======== Trecho do documento

Palavras de um dos mais sabios fotográfos que por aqui passou – Luciano Carcará
Fotos da exposição Vida e Morte Sertaneja, do fotográfo baiano Luciano Carcará
O calor do sertão deixa a terra seca, porém permite as cores reluzentes, as marcas nas peles, as texturas das paredes de adobe e da aridez do chão. Varzéa da Ema, povoado pertencente a Chorrochó (Bahia), com todo o emaranhado de tradição sertaneja, povoou a concentração fotográfica do baiano Luciano Carcará. “Mostrar essa realidade para o público foi a minha intenção, sobretudo, pela grande chance de trazer, ao debate, as condições de vivência do sertanejo que, acima de tudo, mantêm vivas suas raízes e heranças culturais. O sertanejo é patrimônio brasileiro”, resume Carcará.
Fotos da exposição Vida e Morte Sertaneja, do fotográfo baiano Luciano Carcará O primeiro contato com Várzea da Ema, em dezembro de 2006, foi fruto das aventuranças praticadas, na época, com intensidade: de mochila nas costas e todos os atributos precisos, descia de cidade em cidade para apreendê-las em cliques. Assim, através da fotografia, “consigo parar um instante de segundo para a eternidade e tornar-me um deus”, diz. Depois de 2006, o percurso de idas e vindas se alternou entre dezembro de 2007 e julho e dezembro de 2008.

================
======== Dados fornecidos

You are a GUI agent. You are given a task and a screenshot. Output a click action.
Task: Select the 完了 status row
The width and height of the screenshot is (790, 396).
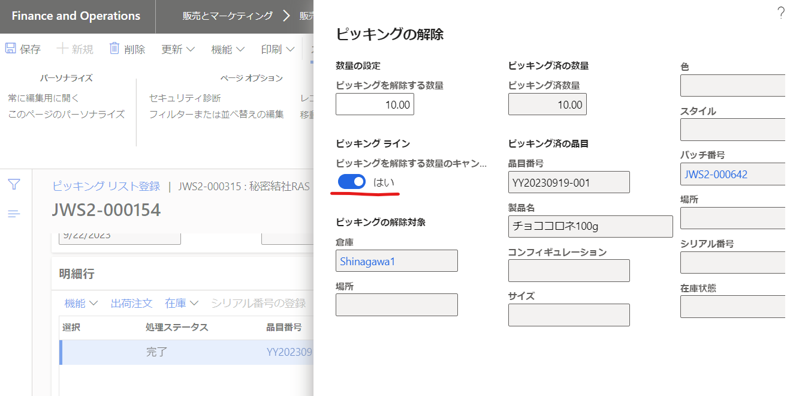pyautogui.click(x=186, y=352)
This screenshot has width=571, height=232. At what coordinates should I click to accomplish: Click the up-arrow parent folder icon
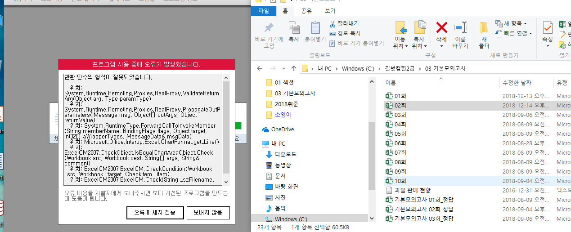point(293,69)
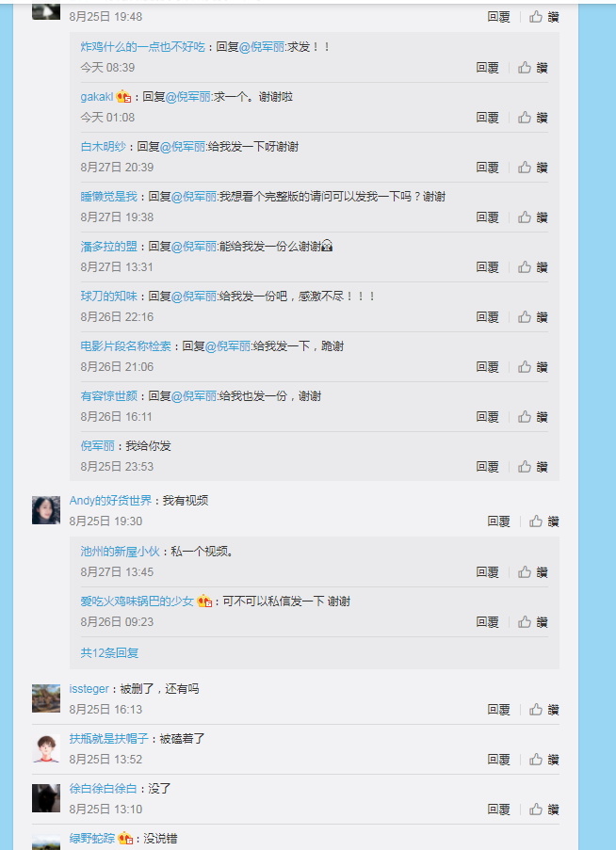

================

> _Tarefa A_
De acordo com o texto sobre a exposição Vida e Morte Sertaneja, quando o fotógrafo teve o primeiro contato com Várzea da Ema?
> _Tarefa B_
Dê continuidade ao texto sobre a exposição Vida e Morte Sertaneja a partir da última frase apresentada.
Os dados não são necessários.

> _Resultado A_
Em dezembro de 2006.

> _Resultado B_
Fotos da exposição Vida e Morte Sertaneja, do fotográfo baiano Luciano Carcará40 fotografias, como as que vêem, acima, estão expostas no Centro Cultural Correios até o 6 de dezembro e levam o título Vida e Morte Sertaneja, analogia à literatura de Morte e Vida Severina, de João Cabral de Melo Neto. Na entrevista abaixo, conheça mais sobre a experiência do projeto.
Entrevista
acasoARTE ♣ Qual vivência experimentada espelha bem a experiências vivida?
Carcará ♣ Acredito que ouvir as histórias que estão além da história e poder fazer parte um pouco disso tudo me fizeram refletir sobre a minha condição como ser humano. Histórias que estão além dos livros, visões particulares e desconhecidas sobre o movimento do Cangaço e tantas outras realidades desconhecidas sobre um pequeno povoado, desse imenso país. Sobre quantas histórias fascinantes foram perdidas nas linhas do tempo.
acasoARTE ♣ Alguma foto mais especial?
Carcará ♣ Em todas as minhas viagens ao povoado, um amigo fiel e eficiente assistente fez parte das minhas caminhadas. O pequeno Tom (foto 9), hoje nem tão pequeno quanto antes, foi o companheiro nas horas do sol escaldante. Suas lágrimas nas horas de despedida me fizeram pensar no valor da palavra “amizade”.
acasoARTE ♣ O que Várzea da Ema te inspirou para propor esse projeto fotográfico?
Carcará ♣ Durante uma de minhas andanças fotográficas pela região, no fim de 2006, deparei-me com uma placa perdida na BR-116 que indicava 14 km ao povoado de Várzea da Ema. Logo após o percurso pela estrada de barro, avistei duas fileiras de casas e uma igreja católica ao centro. Sua arquitetura rústica, a receptividade da população e as condições de vida me chamaram atenção. A partir daí, foram mais dois anos de visitas, convívio e fotografias.
acasoARTE ♣ Estando lá, o que mais atraia o seu olhar como fotógrafo?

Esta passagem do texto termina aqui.